*** Block opens ***

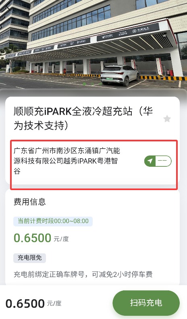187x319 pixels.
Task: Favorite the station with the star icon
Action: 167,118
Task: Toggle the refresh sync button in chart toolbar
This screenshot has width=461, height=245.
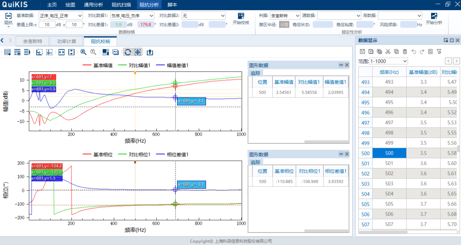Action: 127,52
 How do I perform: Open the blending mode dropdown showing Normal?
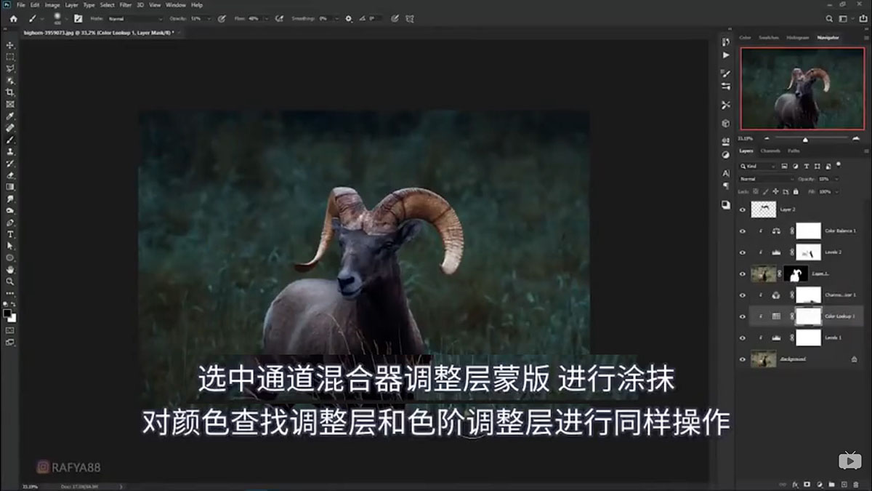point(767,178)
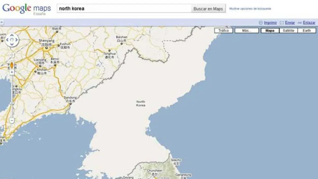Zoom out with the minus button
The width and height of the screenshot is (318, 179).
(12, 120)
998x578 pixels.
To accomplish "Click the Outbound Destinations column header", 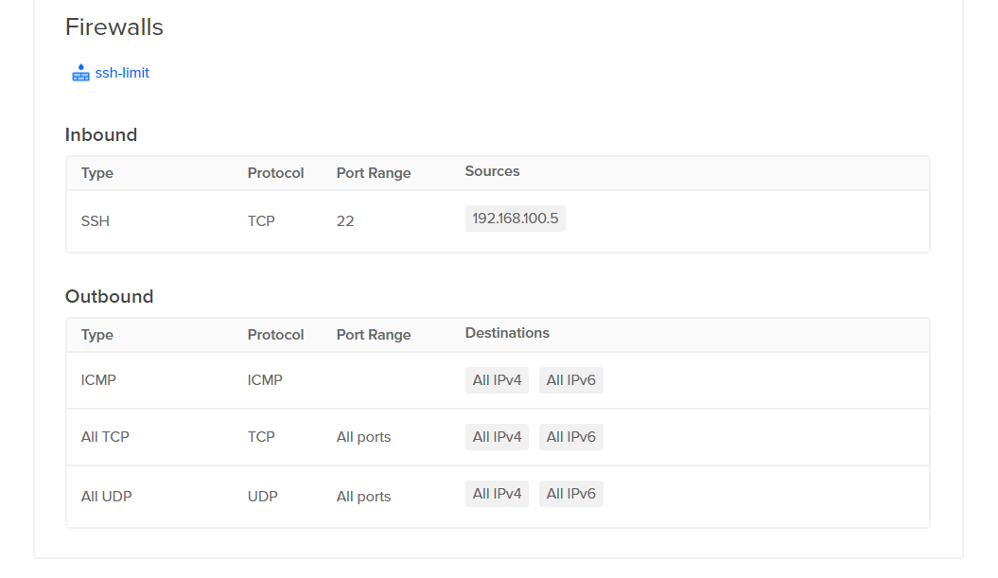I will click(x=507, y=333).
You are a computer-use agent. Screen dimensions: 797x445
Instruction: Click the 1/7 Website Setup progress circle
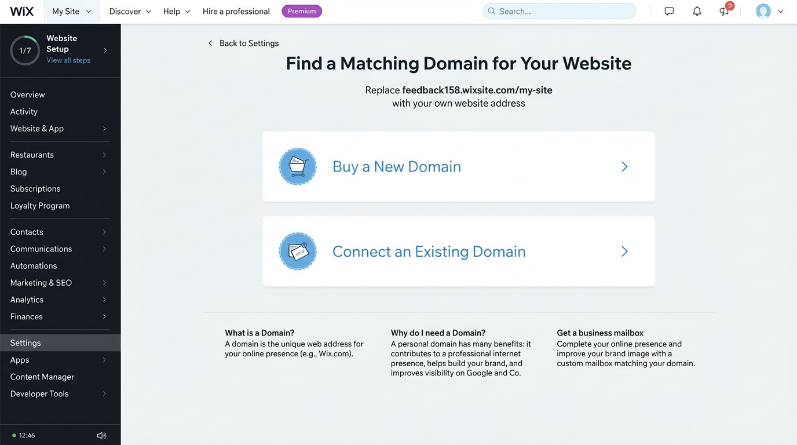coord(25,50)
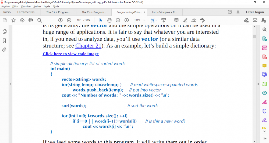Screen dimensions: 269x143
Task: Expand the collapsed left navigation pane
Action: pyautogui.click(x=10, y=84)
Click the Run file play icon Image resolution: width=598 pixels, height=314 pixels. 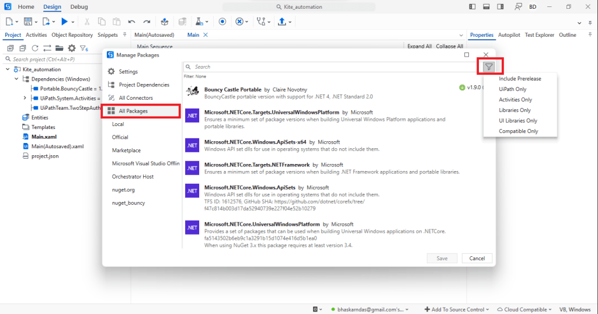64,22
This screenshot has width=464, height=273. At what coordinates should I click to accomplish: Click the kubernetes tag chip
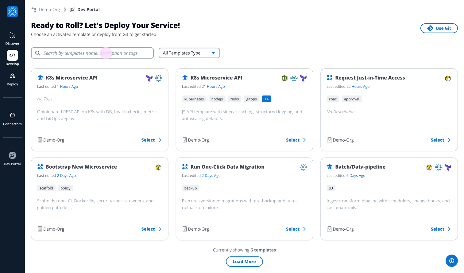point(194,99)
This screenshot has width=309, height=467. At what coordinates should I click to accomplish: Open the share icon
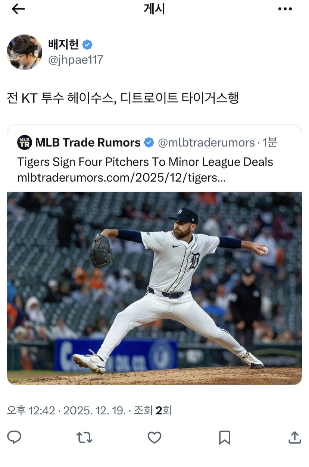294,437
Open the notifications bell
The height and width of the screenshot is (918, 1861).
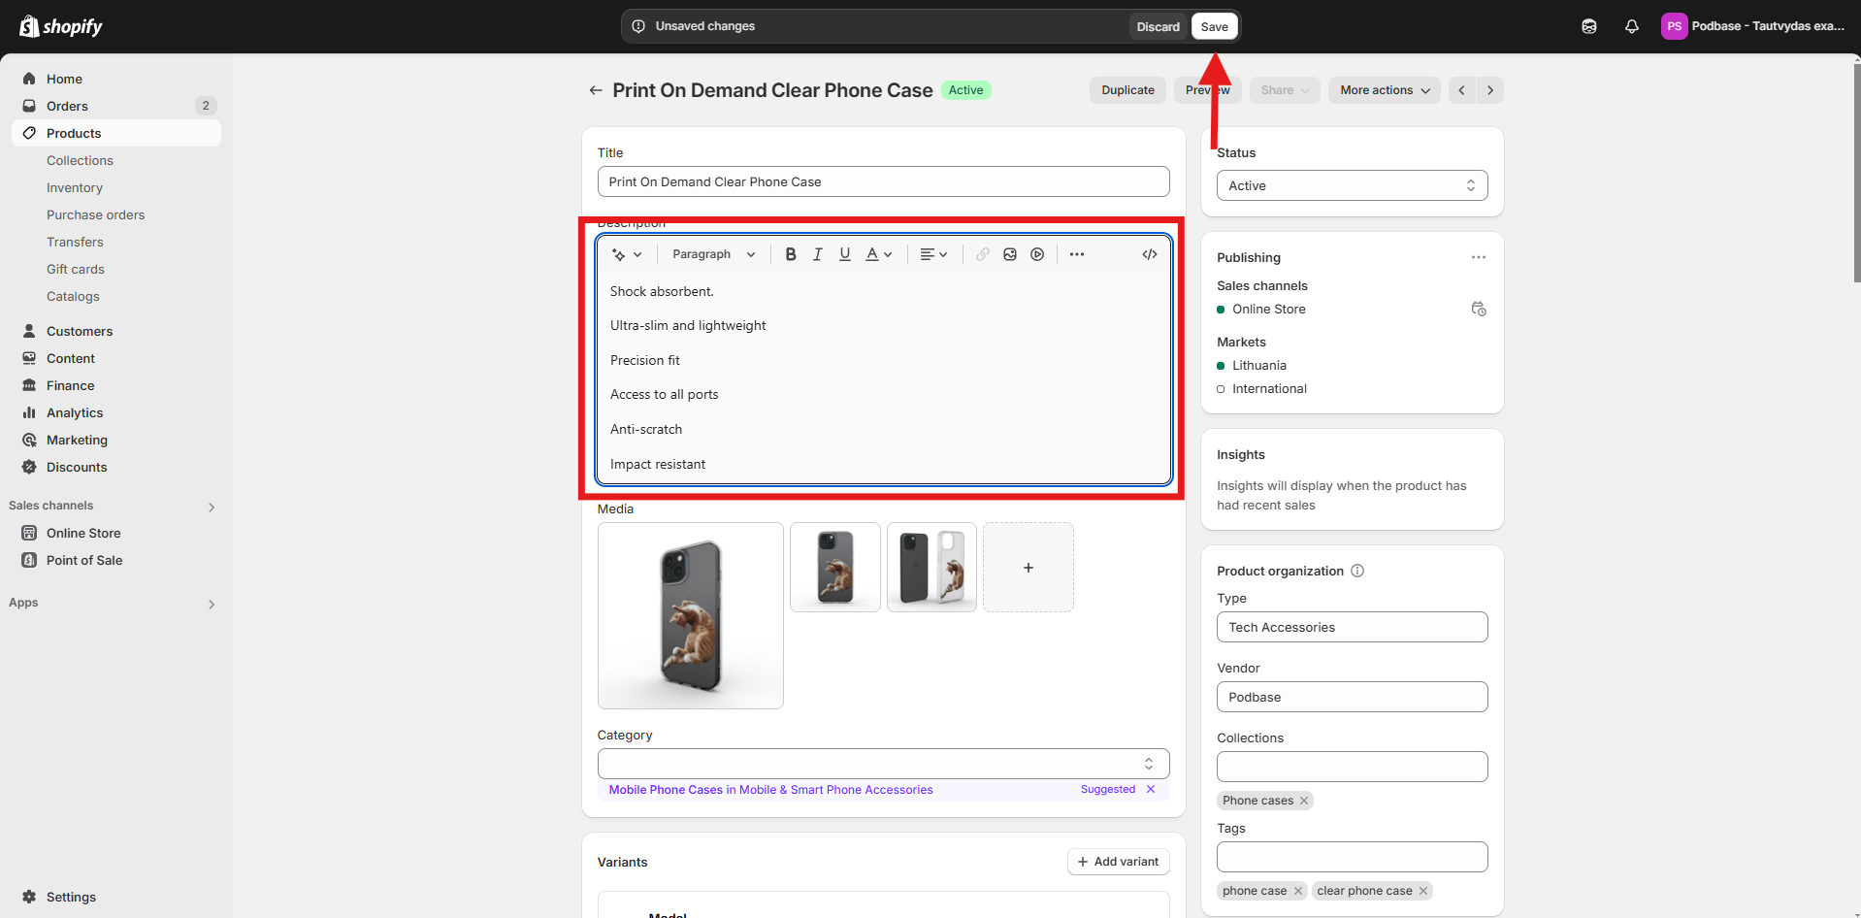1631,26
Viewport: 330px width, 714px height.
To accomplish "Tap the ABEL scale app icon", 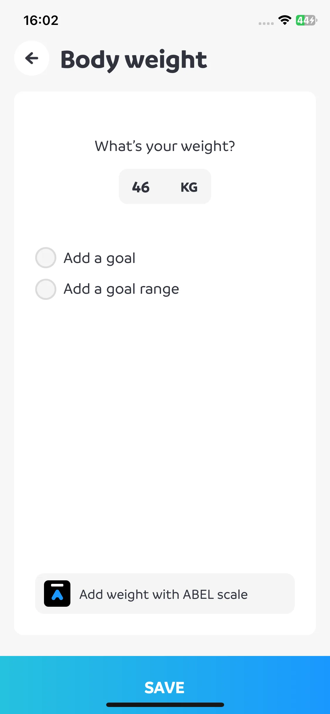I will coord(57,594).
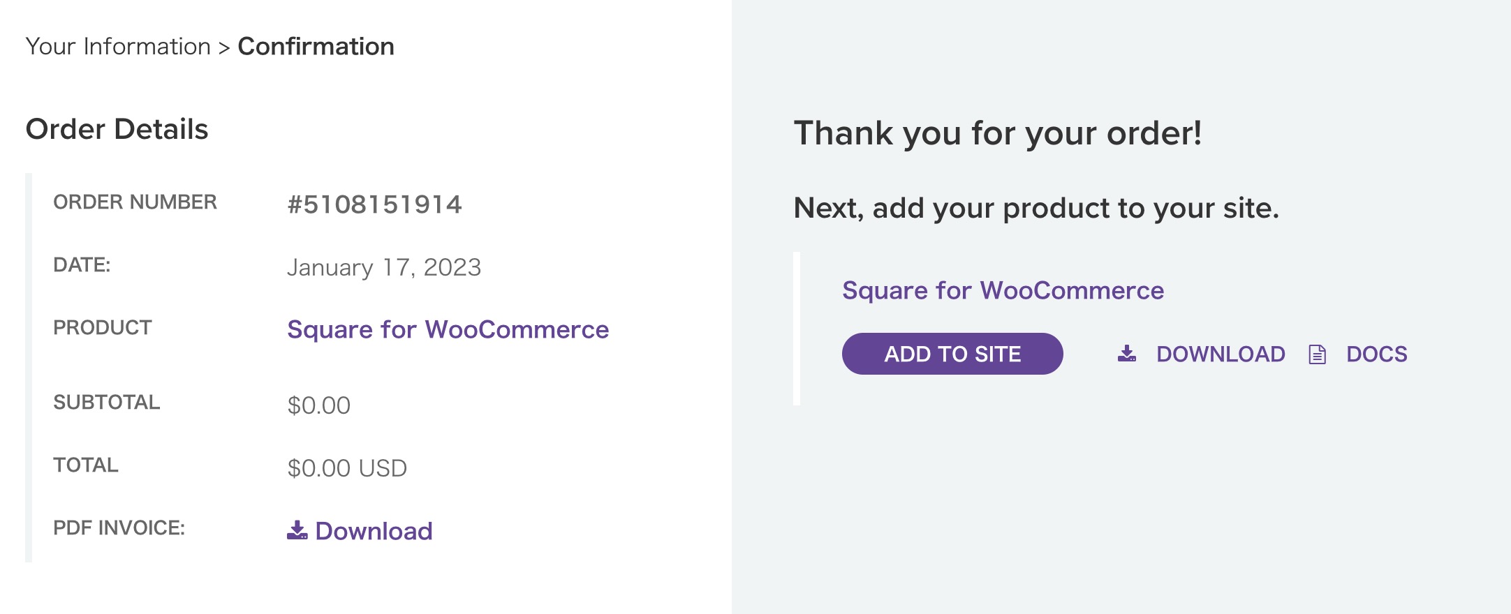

*** Block closes ***

◆ **WHAT TO DO**
Retype only the lines above from the one with "How do I perform: Open" through the one with "998x578 pixels.", exactly and with both ends. Images stay out.

◆ **REPLY TO THE TASK**
 How do I perform: Open the blending mode dropdown showing Normal?
point(767,178)
Zoom out with the minus button
The width and height of the screenshot is (318, 179).
(12, 120)
998x578 pixels.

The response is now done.